SUPPLIED MATERIAL:
######
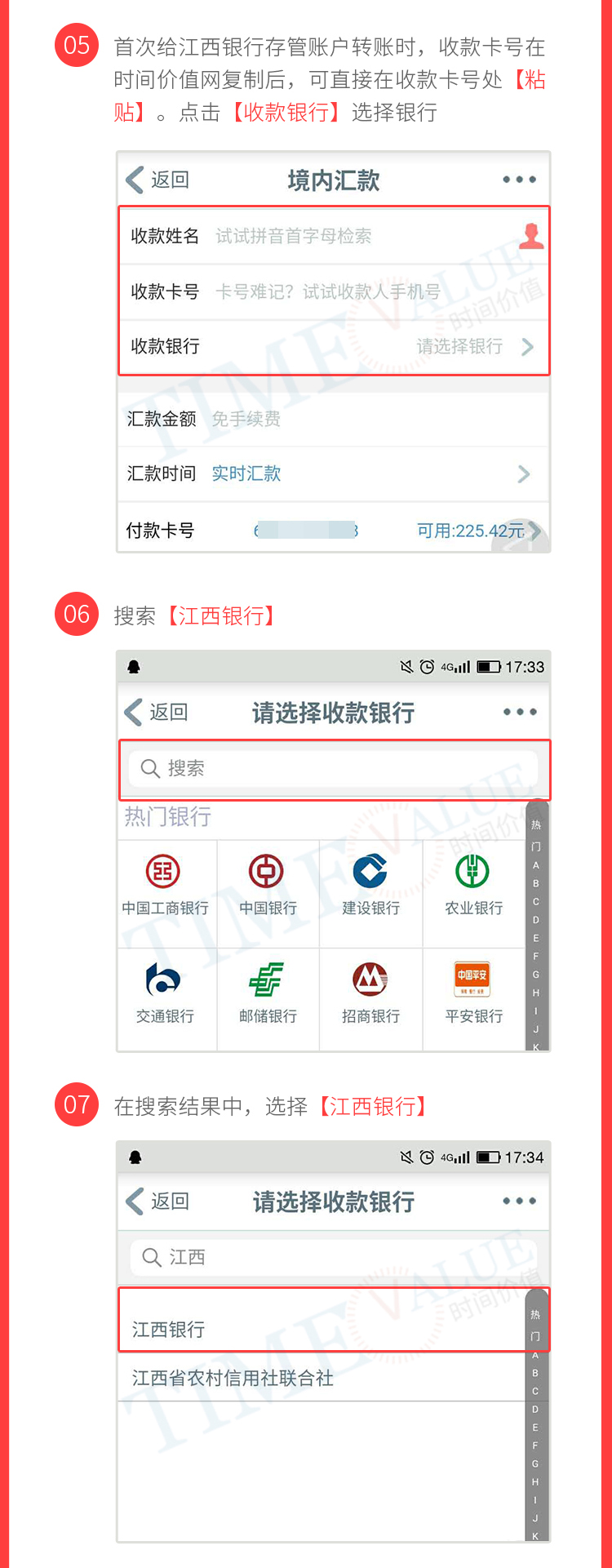Select 江西省农村信用社联合社 from results

[x=322, y=1378]
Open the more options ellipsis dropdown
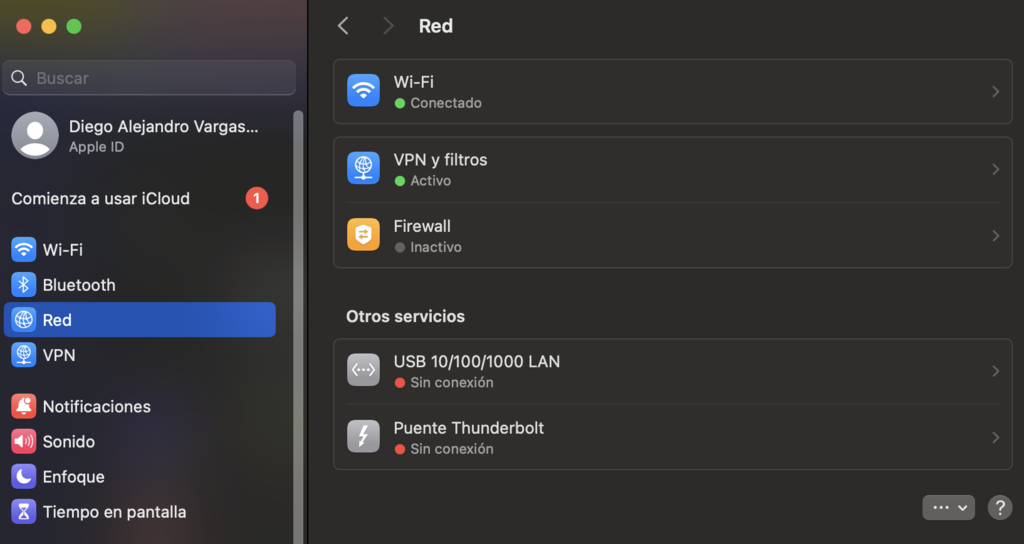The width and height of the screenshot is (1024, 544). point(948,507)
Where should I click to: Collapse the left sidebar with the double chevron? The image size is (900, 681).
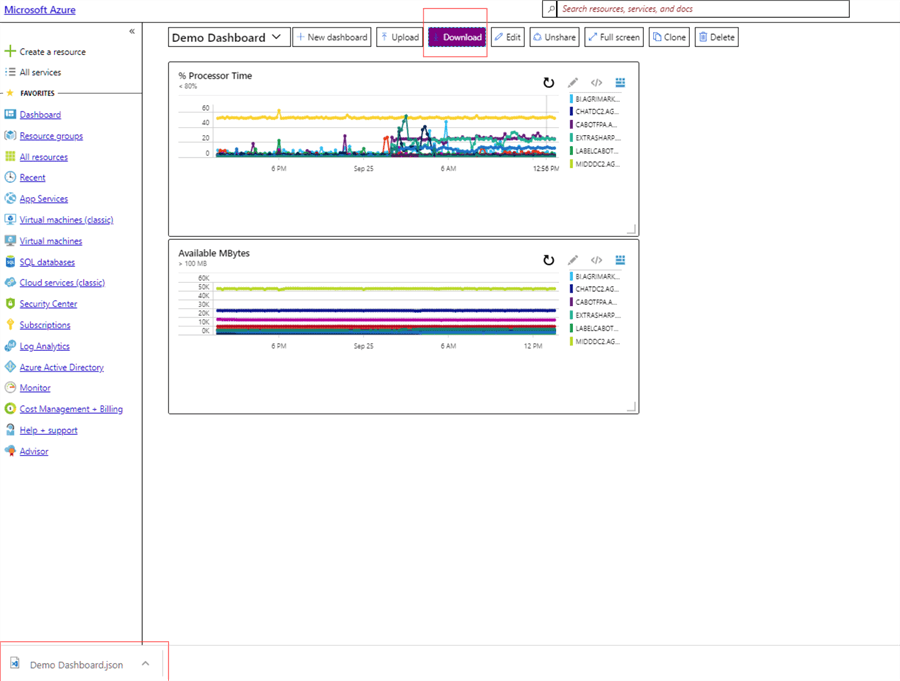click(x=131, y=30)
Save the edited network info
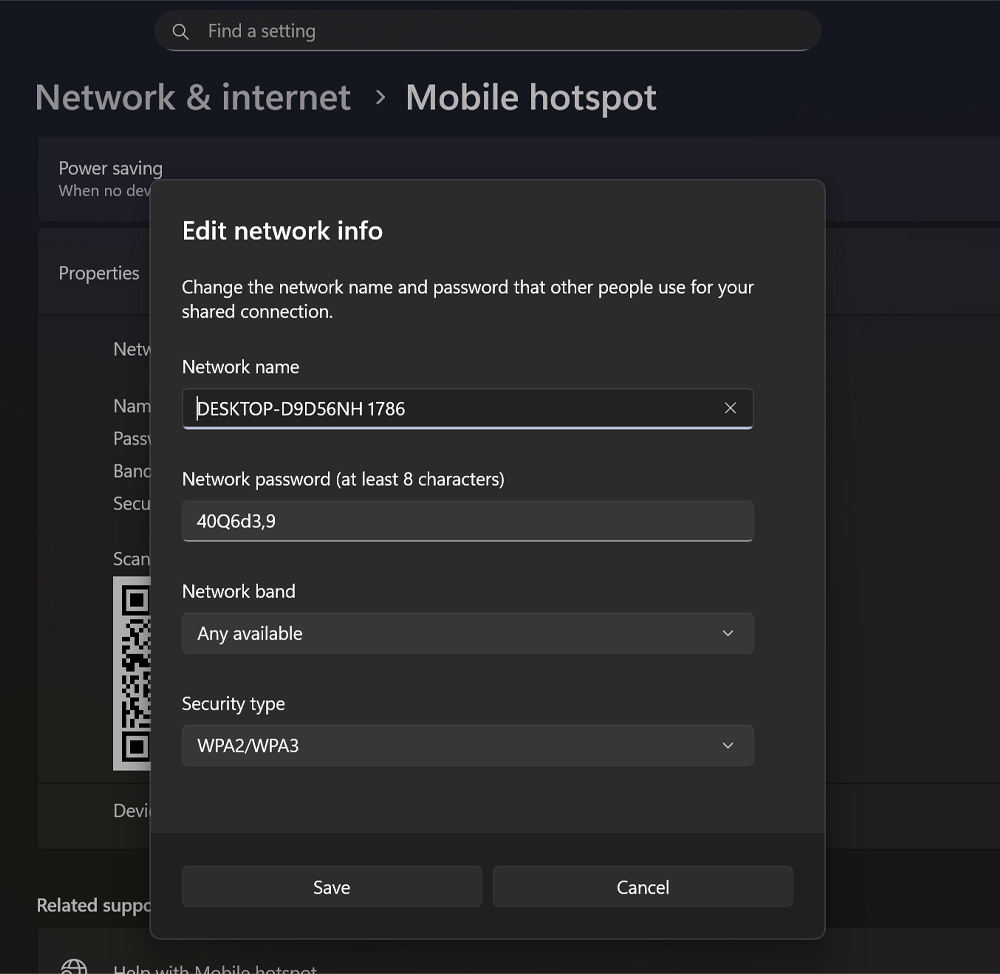The width and height of the screenshot is (1000, 974). point(331,886)
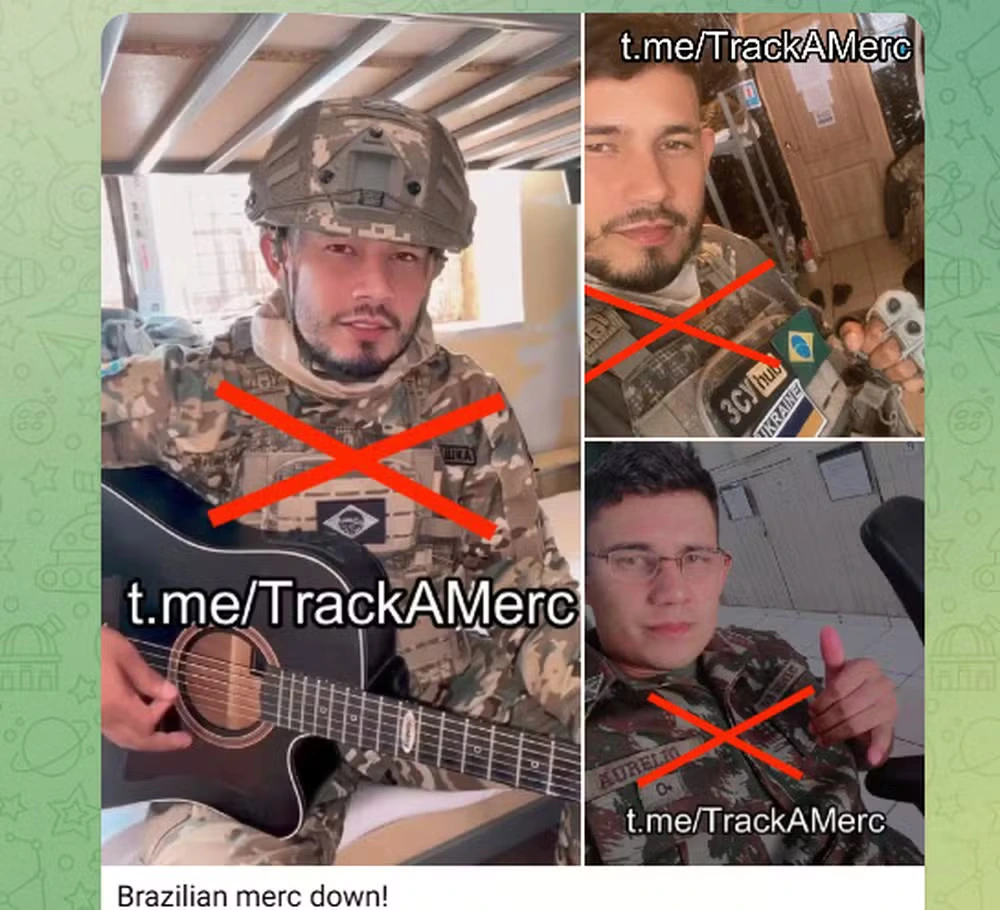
######
ACTIVITY: Only the lines from the one containing "Open the more options ellipsis dropdown" through the end of the listing should be output, word for word and inclusive; keep pictures out.

EXERCISE RESPONSE:
Open the more options ellipsis dropdown
The width and height of the screenshot is (1024, 544). point(948,507)
Where should I click to: Collapse the left sidebar with the double chevron? The image size is (900, 681).
click(x=131, y=30)
Save the edited network info
The width and height of the screenshot is (1000, 974). point(331,886)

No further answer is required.